Several limitations of this study are important to note. First, this is a descriptive study of just 10 residences in one city in the US. It is unclear how common this treatment/recovery hybrid-type recovery housing may be in other cities across the US because there is no systematic surveillance of recovery housing. Second, there currently exists no comprehensive or standardized way to assess the characteristics of recovery residences to better understand how residences might be different from one another and from other types of substance use treatment or housing services. Although this study used measures that have been used in prior studies of recovery residences, findings from this work would be strengthened through the development an assessment tool to gather data on a wide range of recovery residences along dimensions identified by the field to be essential to characterizing and monitoring this service delivery modality, including additional information on sources of revenue (particularly the use of public and private insurance) to cover operating costs. Finally, the data used to characterize the neighborhoods in which homes were located were based on house managers’ perceptions rather than on estimates from more objective sources, like the US Census. Geocoding and linking house addresses with US Census data could provide additional information on neighborhood characteristics and potentially highlight differences between these characteristics and those of house managers’ and residents’ perceptions of their neighborhood.
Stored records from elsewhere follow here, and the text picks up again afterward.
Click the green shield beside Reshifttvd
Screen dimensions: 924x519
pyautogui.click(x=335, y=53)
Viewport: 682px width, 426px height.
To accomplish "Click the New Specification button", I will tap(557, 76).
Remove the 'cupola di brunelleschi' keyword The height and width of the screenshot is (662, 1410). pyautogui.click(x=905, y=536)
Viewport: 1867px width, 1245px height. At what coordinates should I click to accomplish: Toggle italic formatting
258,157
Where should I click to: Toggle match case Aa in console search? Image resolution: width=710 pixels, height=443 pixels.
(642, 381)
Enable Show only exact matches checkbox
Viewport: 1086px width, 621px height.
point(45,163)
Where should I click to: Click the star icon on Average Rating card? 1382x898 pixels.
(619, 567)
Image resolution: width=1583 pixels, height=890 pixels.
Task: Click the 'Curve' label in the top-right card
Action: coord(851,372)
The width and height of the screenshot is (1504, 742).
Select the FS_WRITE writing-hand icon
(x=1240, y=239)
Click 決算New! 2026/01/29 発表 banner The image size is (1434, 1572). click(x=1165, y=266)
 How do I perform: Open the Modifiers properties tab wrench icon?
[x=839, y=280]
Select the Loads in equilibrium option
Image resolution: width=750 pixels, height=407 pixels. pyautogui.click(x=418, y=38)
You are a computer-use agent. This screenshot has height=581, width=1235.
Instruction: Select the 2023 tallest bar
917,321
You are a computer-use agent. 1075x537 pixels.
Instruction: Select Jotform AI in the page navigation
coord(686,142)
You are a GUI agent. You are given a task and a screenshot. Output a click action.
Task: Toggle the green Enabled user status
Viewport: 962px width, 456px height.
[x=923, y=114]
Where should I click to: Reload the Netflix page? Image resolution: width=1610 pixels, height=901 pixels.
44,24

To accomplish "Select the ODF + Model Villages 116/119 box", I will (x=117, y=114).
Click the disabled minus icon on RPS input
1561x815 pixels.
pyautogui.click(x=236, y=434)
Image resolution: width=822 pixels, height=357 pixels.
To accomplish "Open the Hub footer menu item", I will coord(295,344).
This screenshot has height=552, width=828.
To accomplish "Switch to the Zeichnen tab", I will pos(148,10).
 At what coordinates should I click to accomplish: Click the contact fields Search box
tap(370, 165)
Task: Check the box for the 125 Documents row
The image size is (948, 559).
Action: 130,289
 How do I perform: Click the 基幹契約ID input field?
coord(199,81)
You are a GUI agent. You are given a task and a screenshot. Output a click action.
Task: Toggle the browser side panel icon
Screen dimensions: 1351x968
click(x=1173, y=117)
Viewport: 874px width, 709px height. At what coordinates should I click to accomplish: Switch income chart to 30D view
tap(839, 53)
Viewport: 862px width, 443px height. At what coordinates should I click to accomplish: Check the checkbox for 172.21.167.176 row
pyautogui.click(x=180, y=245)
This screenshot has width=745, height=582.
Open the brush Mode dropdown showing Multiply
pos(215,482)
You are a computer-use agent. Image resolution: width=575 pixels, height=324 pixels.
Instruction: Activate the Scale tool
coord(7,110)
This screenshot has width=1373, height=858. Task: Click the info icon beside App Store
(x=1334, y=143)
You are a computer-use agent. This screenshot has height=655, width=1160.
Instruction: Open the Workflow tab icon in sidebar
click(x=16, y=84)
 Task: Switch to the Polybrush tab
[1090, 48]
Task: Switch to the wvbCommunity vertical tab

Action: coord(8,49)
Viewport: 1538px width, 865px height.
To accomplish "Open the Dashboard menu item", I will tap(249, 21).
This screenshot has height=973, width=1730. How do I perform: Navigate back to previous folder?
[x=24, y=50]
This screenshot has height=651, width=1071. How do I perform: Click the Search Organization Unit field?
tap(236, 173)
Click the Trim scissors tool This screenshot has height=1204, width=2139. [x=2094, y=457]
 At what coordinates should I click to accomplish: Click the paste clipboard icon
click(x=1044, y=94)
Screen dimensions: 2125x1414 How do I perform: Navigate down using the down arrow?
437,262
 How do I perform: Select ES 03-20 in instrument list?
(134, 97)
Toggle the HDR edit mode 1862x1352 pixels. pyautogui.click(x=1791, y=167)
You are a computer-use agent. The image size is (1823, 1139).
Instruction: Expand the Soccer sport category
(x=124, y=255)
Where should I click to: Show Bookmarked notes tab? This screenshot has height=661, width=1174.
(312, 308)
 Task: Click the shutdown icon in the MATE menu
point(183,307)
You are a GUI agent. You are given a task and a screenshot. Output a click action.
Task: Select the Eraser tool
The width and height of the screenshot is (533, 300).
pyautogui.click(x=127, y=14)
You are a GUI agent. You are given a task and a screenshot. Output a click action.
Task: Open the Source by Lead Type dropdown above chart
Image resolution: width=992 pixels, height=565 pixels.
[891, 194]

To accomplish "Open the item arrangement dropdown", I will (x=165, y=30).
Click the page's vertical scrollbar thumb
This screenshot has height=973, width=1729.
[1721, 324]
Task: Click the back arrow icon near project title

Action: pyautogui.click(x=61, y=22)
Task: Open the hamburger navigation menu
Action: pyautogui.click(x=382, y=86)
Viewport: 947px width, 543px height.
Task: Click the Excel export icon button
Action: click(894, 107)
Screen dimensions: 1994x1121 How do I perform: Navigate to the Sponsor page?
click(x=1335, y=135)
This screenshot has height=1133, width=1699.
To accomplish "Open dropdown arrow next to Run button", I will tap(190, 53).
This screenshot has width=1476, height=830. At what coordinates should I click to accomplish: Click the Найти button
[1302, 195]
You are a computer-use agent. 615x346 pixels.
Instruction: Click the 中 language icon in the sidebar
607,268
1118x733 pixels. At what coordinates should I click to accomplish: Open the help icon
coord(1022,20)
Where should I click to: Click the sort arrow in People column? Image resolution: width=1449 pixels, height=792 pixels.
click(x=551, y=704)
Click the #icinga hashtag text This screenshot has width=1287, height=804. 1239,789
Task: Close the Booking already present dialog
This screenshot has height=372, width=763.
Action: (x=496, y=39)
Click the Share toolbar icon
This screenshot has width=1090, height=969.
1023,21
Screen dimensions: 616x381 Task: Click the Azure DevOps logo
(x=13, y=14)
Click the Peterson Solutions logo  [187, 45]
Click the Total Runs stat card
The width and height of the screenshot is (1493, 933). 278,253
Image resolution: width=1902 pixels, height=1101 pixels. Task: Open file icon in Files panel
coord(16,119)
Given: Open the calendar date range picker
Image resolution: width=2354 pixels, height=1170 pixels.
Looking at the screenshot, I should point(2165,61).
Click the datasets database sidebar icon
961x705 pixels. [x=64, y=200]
Research is also needed to assess why differences between various types of recovery housing or recovery housing in different geographic regions exist and whether positive findings with respect to recovery housing found previously hold for residences that serve different populations and with a different mix of support services.
Acknowledgments
Work on this manuscript was funded by the National Institute on Drug Abuse (R21DA039027). The funding agencies had no role in study design; in the collection, analysis or interpretation of data; in the writing of the report; or in the decision to submit the paper for publication. The content is solely the responsibility of the authors and does not necessarily represent the official views of the NIDA or the National Institutes of Health. The authors would like to thank Colleen Culton of Eudaimonia Recovery Homes as well as Thomasina Borkman at George Mason University and Jason Howell of the Texas Recovery-Oriented Housing Network for providing comments on early drafts of this manuscript and for their ongoing support of this study. Preliminary findings from this study were presented in a poster at the 2016 Addiction Health Services Research conferences held in Seattle, WA.
Footnotes
Recovery coaches must have knowledge of the recovery process, and peer recovery coach certification is encouraged.